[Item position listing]
----
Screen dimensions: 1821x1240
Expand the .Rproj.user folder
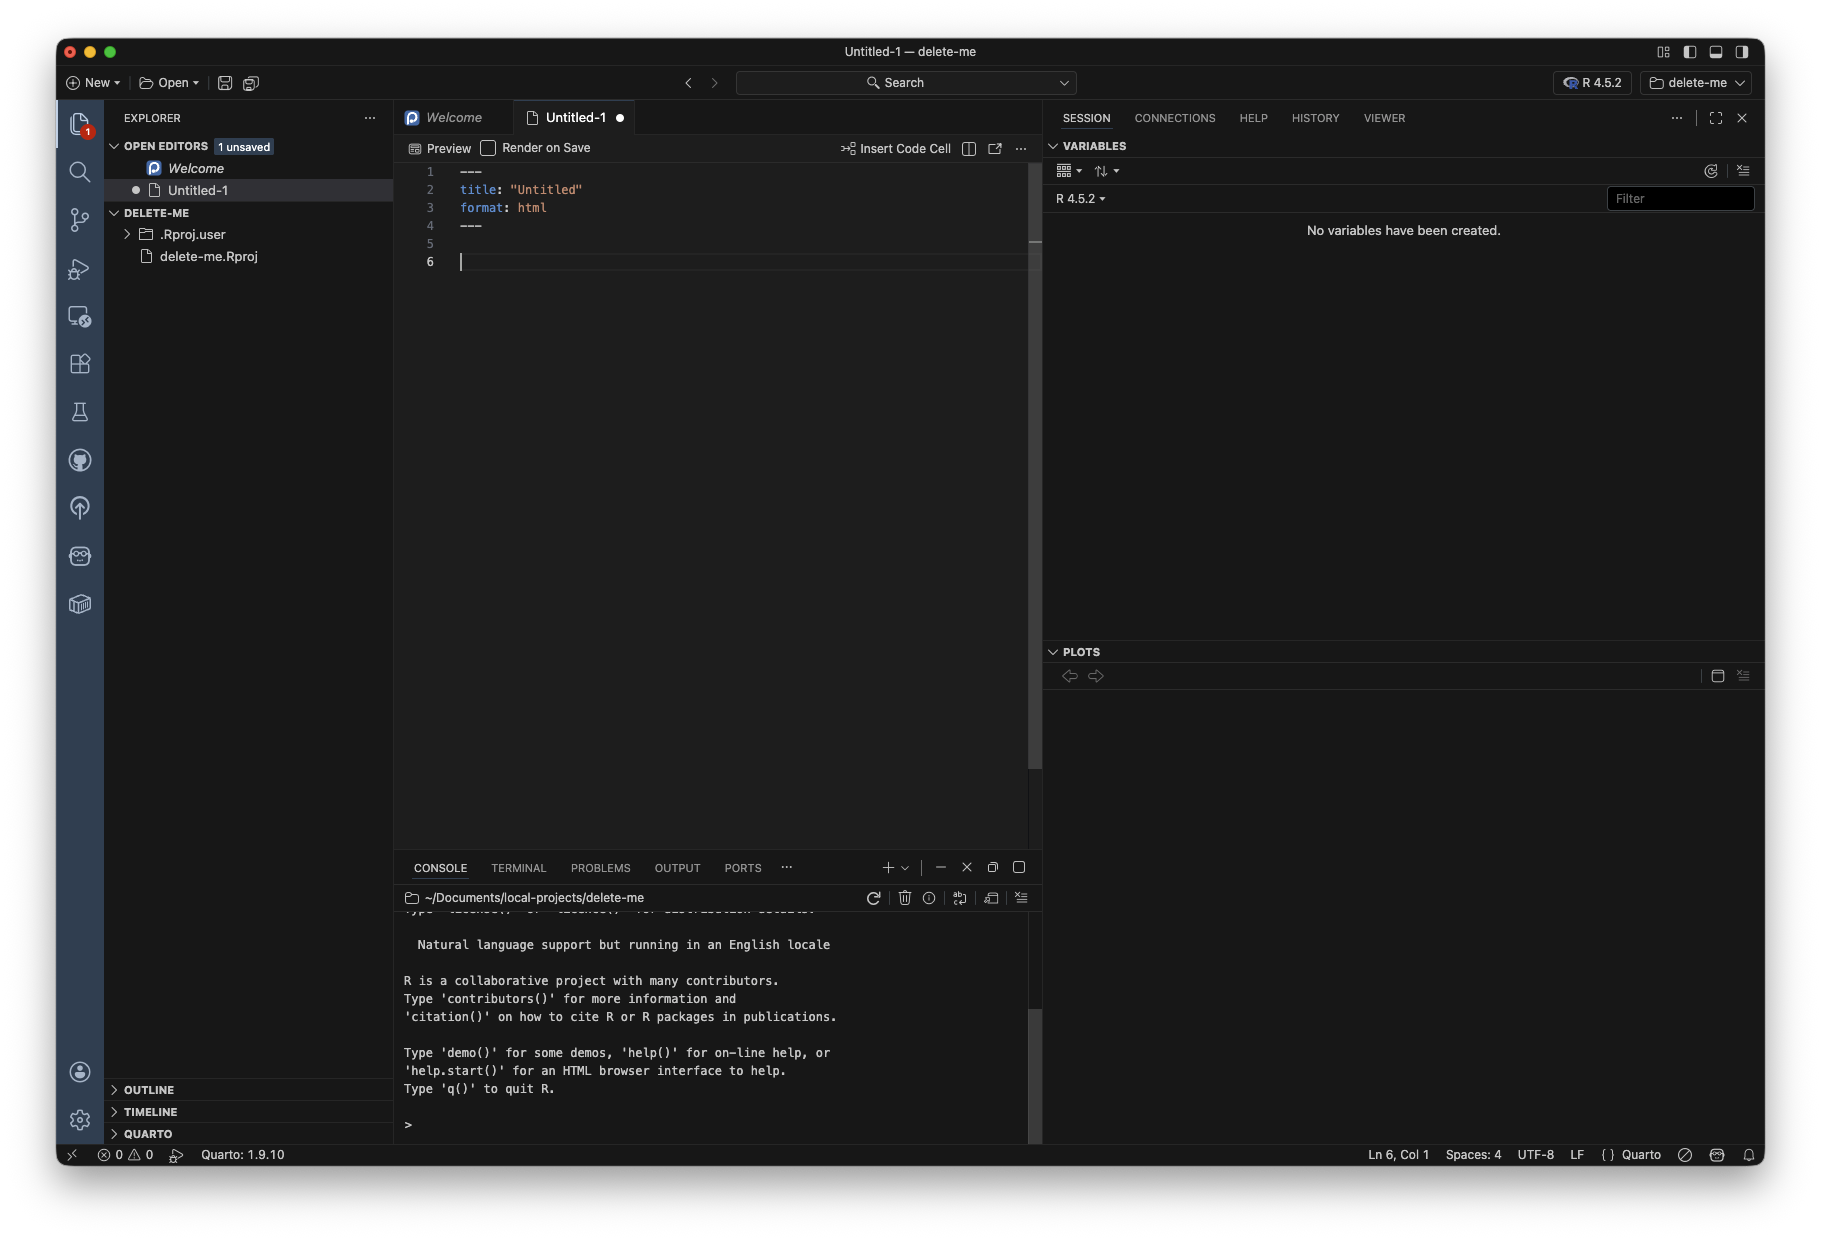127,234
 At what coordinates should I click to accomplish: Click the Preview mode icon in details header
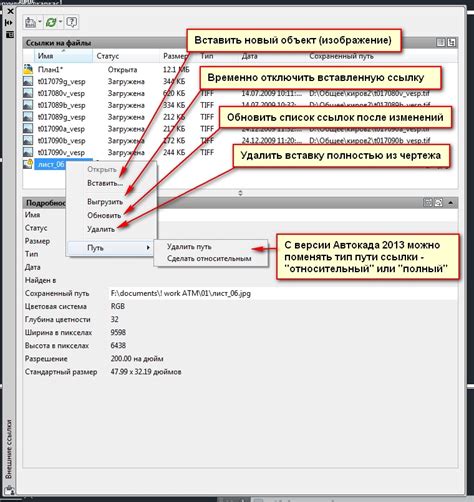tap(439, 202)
----
- _Goal_
Turn every line of the listing above into a Markdown table with the columns "Row" and "Entry," one numbered row per line, skipping blank lines. Leave the pictures out.

- _Full answer_
| Row | Entry |
|---|---|
| 1 | Screen dimensions: 1821x1240 |
| 2 | Expand the .Rproj.user folder |
| 3 | 127,234 |
| 4 |  At what coordinates should I click to accomplish: Click the Preview mode icon in details header |
| 5 | tap(439, 202) |